Validation and bioinformatic analysis of propofol-induced differentially expressed microRNAs in primary cultured neural stem cells.

Propofol, a widely used intravenous anesthetic, was previously considered as a neuroprotective agent. Recently, however, accumulating evidence suggests that it may cause neurotoxicity, especially in the development of neural stem cells (NSCs). The potential mechanisms contributing to propofol-induced neurotoxicity during neurogenesis, such as those involving microRNAs (miRNAs), are still unknown. In this study, a total of 27 differentially expressed miRNAs were identified in our initial screen and 6 miRNAs were validated by qRT-PCR. Three miRNAs were up-regulated (miR-377-5p, miR-194-3p and miR-143-5p), and three were down-regulated (miR-3583-3p, miR-466b-5p and miR-410-5p).
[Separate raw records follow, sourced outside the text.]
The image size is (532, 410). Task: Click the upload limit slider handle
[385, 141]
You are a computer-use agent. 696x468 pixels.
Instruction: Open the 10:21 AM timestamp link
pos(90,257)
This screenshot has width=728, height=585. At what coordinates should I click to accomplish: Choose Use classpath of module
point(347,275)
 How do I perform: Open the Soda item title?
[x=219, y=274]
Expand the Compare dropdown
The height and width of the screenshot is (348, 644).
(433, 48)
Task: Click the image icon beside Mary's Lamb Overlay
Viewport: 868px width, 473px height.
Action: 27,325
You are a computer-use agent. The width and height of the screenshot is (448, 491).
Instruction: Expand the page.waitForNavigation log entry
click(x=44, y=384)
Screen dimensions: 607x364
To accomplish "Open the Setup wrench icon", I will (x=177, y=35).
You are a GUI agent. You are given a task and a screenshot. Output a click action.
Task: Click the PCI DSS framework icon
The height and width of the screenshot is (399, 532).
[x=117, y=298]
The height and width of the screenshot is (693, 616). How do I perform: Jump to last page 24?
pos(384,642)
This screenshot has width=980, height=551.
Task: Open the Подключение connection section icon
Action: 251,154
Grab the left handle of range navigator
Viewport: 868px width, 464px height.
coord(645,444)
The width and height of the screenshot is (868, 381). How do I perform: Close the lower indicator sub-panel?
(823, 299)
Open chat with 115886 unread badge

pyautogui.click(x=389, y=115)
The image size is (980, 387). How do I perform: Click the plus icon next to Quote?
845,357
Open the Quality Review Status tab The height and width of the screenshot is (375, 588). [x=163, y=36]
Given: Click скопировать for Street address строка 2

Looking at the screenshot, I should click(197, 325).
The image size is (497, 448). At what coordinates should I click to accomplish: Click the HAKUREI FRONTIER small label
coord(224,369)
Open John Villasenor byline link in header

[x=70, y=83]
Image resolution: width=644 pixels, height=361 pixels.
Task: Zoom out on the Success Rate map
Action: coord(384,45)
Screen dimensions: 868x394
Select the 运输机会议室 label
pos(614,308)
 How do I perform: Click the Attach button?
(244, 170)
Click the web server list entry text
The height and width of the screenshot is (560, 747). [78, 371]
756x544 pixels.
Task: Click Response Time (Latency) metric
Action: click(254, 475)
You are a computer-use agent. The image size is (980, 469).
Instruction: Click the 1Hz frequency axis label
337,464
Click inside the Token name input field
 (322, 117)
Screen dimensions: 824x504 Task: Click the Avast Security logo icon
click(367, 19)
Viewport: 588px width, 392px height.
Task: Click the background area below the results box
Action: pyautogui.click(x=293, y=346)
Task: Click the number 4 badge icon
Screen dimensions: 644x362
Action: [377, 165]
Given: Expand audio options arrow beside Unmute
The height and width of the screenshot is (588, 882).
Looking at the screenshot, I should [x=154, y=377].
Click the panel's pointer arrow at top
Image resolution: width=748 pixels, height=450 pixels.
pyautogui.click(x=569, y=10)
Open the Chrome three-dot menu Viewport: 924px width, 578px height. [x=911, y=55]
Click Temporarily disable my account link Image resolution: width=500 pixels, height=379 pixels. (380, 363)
Following gene ontology and KEGG pathway enrichment analysis, Gabbr1, Canca1b and Gabbr2, which are enriched in the GABAergic synapse pathway, were selected as genes potentially playing a role in propofol-induced neurotoxicity. Gabbr1 and Cacna1b, which are targeted by miRNAs that are up-regulated following propofol exposure, showed decreased expression at the mRNA and protein levels. Gabbr2, targeted by miRNAs that were down-regulated following treatment with propofol, was up-regulated at both the levels of mRNA and protein expression. The two clusters of miRNAs that show differential expression following propofol exposure may act in a synergistic manner to regulate several genes simultaneously during the development of NSCs. Our results may contribute to clarify the molecular mechanism and provide potential therapeutic targets for propofol induced neurotoxicity.